Here stmt1 tells us that product of smallest "s" & largest "l" is +ve this can happen only if s & l have the same sign or either of them is "0", from here we cannot say about the sign of entire product as if s & l are -ve and list contains odd nos of -ve ints then product would be -ve hence NOT SUFF
stmt2 says that there are an even nos of terms , but this too is NOT SUFF as list might contain an odd nos of -ve nos but in totatily is even.

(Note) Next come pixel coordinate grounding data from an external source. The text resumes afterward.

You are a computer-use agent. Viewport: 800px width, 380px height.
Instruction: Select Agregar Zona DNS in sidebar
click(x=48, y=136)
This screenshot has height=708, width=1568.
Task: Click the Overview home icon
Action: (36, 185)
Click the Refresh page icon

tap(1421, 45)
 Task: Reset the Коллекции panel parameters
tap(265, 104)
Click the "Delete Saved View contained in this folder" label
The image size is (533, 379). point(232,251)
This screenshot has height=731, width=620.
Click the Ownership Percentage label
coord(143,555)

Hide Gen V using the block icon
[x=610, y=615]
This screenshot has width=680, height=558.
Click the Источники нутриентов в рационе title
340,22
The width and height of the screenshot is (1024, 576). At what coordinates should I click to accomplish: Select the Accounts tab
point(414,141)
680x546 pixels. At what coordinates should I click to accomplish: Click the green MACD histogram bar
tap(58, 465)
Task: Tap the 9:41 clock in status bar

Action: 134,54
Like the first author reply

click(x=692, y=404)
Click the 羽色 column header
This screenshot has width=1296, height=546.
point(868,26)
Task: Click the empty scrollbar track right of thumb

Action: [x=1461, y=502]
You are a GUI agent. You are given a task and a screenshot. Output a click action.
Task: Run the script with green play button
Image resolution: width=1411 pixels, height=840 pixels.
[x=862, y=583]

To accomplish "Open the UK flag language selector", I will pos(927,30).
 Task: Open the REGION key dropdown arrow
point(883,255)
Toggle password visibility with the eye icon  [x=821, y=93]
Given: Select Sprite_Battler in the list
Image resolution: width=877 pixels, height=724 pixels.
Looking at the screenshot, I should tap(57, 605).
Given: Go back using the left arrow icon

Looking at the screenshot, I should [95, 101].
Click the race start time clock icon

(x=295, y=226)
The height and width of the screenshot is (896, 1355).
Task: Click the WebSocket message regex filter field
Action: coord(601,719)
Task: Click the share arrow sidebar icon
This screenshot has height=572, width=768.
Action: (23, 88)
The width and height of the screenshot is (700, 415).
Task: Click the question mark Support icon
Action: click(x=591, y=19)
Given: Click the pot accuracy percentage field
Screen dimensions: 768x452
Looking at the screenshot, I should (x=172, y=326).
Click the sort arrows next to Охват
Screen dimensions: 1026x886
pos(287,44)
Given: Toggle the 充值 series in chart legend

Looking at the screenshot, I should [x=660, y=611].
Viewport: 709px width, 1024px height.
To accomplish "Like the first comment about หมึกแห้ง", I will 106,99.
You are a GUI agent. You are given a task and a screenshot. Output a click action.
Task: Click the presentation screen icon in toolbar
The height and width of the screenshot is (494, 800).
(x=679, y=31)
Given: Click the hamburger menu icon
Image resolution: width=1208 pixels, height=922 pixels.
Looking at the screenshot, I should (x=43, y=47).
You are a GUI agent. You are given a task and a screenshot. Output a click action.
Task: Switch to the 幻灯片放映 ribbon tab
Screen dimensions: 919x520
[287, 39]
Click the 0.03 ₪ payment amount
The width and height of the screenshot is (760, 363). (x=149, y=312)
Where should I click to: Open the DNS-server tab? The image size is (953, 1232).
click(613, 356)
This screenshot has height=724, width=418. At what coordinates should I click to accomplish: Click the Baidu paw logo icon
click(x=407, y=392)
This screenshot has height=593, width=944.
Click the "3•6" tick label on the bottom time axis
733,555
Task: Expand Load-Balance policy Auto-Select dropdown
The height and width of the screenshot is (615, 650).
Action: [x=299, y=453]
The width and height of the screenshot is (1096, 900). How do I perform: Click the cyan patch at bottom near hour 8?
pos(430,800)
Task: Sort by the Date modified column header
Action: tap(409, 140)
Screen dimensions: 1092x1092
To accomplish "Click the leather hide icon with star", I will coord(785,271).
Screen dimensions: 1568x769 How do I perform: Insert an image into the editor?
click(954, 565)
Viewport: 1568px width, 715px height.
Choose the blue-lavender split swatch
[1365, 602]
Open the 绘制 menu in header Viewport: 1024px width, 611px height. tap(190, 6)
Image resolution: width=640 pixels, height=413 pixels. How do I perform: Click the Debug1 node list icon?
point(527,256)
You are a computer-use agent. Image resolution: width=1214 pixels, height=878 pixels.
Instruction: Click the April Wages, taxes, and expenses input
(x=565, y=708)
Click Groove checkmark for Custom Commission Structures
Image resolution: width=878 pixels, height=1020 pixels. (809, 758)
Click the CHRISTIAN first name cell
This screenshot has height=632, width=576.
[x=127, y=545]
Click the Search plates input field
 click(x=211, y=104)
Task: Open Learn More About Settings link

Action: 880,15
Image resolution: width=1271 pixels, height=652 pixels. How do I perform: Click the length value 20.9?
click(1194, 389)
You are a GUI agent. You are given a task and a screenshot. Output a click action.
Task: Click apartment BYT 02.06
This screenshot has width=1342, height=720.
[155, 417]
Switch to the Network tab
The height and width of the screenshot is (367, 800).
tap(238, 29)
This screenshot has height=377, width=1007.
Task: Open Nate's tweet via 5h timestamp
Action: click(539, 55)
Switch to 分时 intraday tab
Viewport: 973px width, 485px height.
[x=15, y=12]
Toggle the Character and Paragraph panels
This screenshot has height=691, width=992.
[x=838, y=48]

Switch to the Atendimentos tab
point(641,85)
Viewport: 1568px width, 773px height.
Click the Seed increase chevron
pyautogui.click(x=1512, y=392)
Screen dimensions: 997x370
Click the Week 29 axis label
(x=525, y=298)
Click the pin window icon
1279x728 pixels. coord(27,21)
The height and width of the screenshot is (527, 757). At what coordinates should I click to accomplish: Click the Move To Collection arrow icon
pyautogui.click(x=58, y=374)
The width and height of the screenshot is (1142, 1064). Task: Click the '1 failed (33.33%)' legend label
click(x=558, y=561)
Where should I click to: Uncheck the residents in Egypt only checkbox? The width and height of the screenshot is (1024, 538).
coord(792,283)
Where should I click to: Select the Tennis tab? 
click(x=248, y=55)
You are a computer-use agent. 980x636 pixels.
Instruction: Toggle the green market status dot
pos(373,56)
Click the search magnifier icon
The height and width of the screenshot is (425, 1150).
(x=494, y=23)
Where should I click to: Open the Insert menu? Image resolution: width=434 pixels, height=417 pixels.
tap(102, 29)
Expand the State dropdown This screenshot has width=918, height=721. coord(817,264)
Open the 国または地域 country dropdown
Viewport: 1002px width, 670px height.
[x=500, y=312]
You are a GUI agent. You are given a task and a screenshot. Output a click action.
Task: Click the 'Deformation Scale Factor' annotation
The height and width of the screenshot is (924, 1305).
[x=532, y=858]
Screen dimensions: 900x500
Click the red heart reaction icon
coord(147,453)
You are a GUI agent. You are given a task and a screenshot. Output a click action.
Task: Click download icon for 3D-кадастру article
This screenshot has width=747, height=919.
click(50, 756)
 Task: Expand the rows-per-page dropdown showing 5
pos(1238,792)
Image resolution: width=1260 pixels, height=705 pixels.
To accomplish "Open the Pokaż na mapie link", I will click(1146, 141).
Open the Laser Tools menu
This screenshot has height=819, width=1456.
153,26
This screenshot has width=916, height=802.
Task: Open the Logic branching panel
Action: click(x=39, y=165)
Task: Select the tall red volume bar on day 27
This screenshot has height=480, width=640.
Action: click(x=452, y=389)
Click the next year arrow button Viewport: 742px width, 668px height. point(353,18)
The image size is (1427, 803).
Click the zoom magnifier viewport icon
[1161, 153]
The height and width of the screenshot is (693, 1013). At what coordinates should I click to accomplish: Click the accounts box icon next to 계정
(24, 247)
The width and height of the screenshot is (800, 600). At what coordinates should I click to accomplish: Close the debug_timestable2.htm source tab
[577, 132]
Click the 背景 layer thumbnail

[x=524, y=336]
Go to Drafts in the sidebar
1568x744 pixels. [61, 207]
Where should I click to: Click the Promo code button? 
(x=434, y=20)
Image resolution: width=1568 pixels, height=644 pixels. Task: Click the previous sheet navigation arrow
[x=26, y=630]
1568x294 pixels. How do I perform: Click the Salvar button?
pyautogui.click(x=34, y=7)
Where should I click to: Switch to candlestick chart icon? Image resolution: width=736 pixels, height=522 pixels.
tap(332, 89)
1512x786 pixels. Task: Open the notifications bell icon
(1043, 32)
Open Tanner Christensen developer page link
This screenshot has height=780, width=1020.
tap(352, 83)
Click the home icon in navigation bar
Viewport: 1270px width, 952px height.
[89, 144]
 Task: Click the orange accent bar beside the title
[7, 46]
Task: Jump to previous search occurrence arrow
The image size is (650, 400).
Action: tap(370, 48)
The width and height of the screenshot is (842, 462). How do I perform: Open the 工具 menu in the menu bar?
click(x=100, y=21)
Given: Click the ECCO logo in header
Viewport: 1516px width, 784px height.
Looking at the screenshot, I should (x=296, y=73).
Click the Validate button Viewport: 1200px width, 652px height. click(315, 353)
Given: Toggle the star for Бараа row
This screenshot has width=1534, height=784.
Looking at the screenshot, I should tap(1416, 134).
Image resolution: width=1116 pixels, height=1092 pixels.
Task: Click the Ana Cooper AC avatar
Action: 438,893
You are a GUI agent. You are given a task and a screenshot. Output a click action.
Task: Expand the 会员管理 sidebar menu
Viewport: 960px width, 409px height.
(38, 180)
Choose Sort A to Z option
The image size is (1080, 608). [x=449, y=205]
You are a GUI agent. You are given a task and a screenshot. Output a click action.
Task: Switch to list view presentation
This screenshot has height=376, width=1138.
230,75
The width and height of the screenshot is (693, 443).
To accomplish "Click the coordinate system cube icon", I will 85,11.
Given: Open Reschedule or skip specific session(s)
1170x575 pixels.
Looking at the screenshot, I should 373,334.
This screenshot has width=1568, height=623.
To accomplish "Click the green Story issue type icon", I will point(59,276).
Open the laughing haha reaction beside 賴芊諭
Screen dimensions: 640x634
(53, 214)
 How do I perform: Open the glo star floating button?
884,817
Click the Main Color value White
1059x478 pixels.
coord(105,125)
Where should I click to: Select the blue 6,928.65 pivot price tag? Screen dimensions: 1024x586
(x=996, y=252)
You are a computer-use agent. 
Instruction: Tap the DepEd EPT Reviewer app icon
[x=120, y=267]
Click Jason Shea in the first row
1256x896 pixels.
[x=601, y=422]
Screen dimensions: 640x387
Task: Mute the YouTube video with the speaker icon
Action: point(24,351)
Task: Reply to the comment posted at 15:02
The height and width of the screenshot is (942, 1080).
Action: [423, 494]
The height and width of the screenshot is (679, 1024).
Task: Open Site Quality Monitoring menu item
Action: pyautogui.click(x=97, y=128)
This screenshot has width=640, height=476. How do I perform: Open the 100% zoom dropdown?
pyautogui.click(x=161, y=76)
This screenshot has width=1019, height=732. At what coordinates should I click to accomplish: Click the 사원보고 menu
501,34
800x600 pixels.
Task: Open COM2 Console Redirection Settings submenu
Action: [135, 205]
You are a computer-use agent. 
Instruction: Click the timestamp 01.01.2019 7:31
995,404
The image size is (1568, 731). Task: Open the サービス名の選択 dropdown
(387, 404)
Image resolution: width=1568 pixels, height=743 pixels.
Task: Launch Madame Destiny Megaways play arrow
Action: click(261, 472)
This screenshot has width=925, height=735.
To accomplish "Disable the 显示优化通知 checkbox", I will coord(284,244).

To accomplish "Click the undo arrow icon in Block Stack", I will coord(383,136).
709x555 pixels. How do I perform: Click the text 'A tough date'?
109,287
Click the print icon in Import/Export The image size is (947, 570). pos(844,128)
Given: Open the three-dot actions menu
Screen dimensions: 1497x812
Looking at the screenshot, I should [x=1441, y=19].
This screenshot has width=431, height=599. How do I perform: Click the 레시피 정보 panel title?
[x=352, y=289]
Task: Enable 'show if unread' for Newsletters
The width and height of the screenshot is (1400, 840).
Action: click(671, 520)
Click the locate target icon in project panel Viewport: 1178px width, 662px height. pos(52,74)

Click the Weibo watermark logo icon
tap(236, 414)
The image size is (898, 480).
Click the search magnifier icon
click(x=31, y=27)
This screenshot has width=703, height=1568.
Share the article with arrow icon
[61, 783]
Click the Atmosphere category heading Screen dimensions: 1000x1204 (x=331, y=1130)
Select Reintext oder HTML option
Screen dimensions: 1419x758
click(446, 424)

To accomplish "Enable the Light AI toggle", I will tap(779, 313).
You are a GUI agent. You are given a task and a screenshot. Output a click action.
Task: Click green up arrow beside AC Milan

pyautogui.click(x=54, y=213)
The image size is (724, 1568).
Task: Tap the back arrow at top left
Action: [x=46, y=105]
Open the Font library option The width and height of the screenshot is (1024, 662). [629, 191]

If we combine both we can say that
a) s & l have the same sign or either of them is 0
b) List contains even nos of ints
hence if both s & l are positive product of list is +ve
if both s & l are negative & list is even in size product is +ve
if either of then is "0" then nothing matters any way the product would be 0 (Whose sign I think should be taken as +ve in context of the GMAT & this problem)
SUFF
Hence answer should be "C"
Hi Hopefully,
Your interpretation is fair enough but as you mentioned
if we take a list like 2,-2,2
here smallest = -2 & largest =2 whose product is -4 negative ,this voilates the stmt 1, hence this cannot be interpreted as the list mentioned in the Q,
the idea is that if the list contains a -ve term then it must contain all negative terms in any Order or a 0 so that highest term is alos -ve thereby making their product +ve If the list contains even one +ve element this would become "l" & would voilate the stmt 1.
To sum up:
We cannot consider a list which has both -ve as well as positve terms
as s will be -ve & l would be + ve voilating the first statement.